State how many lines in the records below contain the string "perform". Give only the number.

^^^^

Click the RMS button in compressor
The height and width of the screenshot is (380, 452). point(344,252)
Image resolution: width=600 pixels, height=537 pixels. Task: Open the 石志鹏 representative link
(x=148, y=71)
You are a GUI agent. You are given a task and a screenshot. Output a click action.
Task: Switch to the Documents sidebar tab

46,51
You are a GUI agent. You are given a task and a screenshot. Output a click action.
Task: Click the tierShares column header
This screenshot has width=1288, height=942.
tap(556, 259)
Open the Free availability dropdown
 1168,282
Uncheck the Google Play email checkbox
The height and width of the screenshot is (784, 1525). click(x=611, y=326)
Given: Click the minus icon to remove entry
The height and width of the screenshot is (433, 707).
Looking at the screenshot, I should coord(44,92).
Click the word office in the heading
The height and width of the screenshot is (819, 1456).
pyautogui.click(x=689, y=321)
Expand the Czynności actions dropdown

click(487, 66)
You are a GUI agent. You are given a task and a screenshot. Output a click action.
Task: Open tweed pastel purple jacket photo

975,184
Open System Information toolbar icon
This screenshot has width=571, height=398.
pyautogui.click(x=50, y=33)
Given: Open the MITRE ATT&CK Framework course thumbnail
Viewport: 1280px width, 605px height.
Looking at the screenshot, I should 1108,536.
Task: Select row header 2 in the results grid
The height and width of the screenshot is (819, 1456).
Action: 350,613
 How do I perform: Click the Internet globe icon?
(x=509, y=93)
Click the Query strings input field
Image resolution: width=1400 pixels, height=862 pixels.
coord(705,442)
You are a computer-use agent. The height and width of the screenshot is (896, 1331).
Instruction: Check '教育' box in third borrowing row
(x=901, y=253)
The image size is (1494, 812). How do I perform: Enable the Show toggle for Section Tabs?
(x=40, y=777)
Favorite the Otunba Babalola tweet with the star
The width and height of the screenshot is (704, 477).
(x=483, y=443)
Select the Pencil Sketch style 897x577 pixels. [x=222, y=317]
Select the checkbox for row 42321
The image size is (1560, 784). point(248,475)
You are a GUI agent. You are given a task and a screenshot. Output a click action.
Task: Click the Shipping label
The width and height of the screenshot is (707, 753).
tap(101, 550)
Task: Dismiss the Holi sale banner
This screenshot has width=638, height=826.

^^^^

• Result
2